## PROMPT
Quote the data verbatim, starting at the line containing "possible (703, 288)" and ending at the line containing "(791, 481).", with both of those lines included.

## DATASET EXTRACT
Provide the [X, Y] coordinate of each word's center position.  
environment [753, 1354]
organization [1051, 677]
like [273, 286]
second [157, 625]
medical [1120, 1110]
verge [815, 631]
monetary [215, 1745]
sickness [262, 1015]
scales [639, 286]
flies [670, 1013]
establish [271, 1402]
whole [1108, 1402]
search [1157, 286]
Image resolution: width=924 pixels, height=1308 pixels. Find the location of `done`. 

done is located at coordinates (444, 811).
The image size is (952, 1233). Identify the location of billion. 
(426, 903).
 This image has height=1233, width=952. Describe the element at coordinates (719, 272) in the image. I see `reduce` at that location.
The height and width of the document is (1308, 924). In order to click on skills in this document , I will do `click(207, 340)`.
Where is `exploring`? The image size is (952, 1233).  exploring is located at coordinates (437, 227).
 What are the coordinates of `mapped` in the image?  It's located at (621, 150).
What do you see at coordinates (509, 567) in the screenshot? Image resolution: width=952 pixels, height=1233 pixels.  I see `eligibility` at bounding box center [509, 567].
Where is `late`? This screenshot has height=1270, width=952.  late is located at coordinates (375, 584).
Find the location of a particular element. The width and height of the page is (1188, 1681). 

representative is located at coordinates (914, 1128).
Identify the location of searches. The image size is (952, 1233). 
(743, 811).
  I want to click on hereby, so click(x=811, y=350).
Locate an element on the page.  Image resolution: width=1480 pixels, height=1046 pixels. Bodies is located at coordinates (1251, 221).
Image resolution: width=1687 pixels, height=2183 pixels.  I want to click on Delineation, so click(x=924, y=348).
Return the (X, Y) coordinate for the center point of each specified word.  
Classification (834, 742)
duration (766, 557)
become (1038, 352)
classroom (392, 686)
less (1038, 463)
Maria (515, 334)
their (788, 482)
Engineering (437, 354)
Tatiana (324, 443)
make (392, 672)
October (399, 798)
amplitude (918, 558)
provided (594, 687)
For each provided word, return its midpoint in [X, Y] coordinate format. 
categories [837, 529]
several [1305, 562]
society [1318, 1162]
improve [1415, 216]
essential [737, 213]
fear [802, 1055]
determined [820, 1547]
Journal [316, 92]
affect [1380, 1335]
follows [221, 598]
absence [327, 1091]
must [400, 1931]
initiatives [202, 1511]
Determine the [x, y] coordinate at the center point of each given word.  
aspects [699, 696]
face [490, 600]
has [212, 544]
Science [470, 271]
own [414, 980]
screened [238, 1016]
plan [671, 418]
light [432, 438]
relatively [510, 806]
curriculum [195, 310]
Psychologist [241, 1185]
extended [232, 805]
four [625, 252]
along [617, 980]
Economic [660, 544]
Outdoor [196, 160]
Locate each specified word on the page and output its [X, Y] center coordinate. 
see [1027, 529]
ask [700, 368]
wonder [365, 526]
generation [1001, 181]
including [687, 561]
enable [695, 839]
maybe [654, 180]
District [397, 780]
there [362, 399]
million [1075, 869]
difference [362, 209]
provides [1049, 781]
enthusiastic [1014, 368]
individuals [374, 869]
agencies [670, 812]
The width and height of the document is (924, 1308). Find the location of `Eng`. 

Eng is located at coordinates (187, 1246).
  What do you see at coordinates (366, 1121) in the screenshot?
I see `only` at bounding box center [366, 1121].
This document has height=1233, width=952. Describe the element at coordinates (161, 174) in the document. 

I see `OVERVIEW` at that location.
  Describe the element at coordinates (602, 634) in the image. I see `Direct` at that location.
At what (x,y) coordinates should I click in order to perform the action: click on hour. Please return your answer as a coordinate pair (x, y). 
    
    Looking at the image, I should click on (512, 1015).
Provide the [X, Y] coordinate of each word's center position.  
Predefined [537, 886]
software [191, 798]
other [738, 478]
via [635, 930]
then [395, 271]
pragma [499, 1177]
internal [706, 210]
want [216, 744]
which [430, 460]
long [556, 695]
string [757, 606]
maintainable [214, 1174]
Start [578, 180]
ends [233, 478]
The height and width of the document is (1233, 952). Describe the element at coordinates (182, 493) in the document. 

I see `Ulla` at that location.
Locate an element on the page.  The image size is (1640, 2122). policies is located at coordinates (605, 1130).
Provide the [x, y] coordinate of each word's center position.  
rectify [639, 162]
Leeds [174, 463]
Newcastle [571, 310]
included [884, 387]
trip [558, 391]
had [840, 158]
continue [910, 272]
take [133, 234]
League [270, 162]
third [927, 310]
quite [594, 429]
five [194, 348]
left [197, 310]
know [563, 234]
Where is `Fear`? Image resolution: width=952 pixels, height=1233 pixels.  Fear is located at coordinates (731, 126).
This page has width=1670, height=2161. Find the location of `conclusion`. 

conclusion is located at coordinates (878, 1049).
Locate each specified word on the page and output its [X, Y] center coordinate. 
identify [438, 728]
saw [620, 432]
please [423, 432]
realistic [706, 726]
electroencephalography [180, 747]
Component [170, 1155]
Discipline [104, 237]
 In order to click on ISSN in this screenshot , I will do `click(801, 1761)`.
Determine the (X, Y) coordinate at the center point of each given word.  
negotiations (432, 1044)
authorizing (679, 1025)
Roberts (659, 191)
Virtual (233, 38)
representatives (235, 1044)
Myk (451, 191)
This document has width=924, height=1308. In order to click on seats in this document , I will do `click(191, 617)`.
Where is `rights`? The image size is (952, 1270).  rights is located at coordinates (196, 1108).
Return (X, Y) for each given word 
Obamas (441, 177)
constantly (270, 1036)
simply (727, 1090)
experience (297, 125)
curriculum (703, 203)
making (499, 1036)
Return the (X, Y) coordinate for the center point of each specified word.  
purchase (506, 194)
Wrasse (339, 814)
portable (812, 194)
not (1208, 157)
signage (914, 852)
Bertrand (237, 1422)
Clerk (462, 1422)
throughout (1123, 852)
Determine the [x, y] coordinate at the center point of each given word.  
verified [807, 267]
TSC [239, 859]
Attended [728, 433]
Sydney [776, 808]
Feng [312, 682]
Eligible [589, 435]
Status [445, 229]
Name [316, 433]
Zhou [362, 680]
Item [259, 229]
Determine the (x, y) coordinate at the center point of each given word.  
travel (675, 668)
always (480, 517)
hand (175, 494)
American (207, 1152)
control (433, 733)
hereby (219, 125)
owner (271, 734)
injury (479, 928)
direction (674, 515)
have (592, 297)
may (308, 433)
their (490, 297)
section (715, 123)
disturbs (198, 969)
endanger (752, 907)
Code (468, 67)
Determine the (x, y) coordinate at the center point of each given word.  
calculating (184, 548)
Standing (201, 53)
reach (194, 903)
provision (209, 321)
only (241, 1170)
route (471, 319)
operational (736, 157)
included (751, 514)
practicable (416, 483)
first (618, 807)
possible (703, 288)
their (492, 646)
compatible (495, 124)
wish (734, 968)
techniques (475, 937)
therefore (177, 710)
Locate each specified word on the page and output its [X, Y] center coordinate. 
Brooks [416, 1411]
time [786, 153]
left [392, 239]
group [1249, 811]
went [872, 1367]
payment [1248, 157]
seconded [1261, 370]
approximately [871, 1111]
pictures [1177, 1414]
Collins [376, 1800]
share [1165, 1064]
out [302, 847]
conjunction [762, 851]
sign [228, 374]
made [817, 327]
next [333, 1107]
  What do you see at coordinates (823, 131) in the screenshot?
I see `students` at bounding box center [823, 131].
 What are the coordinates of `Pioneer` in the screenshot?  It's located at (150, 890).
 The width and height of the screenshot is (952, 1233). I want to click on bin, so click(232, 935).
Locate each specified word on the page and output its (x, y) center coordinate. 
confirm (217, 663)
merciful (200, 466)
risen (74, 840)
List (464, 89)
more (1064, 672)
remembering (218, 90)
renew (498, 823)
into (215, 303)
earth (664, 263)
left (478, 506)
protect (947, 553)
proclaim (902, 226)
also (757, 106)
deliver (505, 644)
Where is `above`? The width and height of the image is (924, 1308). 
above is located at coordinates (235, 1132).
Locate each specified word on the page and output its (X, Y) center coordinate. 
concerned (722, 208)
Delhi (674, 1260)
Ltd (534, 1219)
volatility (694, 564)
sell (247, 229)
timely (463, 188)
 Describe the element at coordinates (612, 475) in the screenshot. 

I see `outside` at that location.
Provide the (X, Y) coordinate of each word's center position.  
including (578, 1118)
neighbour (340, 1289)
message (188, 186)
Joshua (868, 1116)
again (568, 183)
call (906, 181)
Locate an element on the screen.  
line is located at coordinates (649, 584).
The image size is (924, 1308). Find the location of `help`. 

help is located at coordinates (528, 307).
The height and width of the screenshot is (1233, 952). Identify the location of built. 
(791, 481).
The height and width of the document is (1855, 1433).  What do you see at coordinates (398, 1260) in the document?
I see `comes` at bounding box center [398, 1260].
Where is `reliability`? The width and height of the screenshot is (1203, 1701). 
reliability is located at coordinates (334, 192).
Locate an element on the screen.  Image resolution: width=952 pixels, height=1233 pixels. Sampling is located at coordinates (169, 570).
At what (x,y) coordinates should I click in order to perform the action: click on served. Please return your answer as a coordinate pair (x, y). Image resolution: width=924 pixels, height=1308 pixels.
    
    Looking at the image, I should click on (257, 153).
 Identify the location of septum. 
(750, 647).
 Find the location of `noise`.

## COMPLETE OUTPUT
possible (703, 288)
their (492, 646)
compatible (495, 124)
wish (734, 968)
techniques (475, 937)
therefore (177, 710)
Locate each specified word on the page and output its [X, Y] center coordinate. 
Brooks [416, 1411]
time [786, 153]
left [392, 239]
group [1249, 811]
went [872, 1367]
payment [1248, 157]
seconded [1261, 370]
approximately [871, 1111]
pictures [1177, 1414]
Collins [376, 1800]
share [1165, 1064]
out [302, 847]
conjunction [762, 851]
sign [228, 374]
made [817, 327]
next [333, 1107]
  What do you see at coordinates (823, 131) in the screenshot?
I see `students` at bounding box center [823, 131].
 What are the coordinates of `Pioneer` in the screenshot?  It's located at (150, 890).
 The width and height of the screenshot is (952, 1233). I want to click on bin, so click(232, 935).
Locate each specified word on the page and output its (x, y) center coordinate. 
confirm (217, 663)
merciful (200, 466)
risen (74, 840)
List (464, 89)
more (1064, 672)
remembering (218, 90)
renew (498, 823)
into (215, 303)
earth (664, 263)
left (478, 506)
protect (947, 553)
proclaim (902, 226)
also (757, 106)
deliver (505, 644)
Where is `above`? The width and height of the image is (924, 1308). 
above is located at coordinates (235, 1132).
Locate each specified word on the page and output its (X, Y) center coordinate. 
concerned (722, 208)
Delhi (674, 1260)
Ltd (534, 1219)
volatility (694, 564)
sell (247, 229)
timely (463, 188)
 Describe the element at coordinates (612, 475) in the screenshot. 

I see `outside` at that location.
Provide the (X, Y) coordinate of each word's center position.  
including (578, 1118)
neighbour (340, 1289)
message (188, 186)
Joshua (868, 1116)
again (568, 183)
call (906, 181)
Locate an element on the screen.  
line is located at coordinates (649, 584).
The image size is (924, 1308). Find the location of `help`. 

help is located at coordinates (528, 307).
The height and width of the screenshot is (1233, 952). Identify the location of built. 
(791, 481).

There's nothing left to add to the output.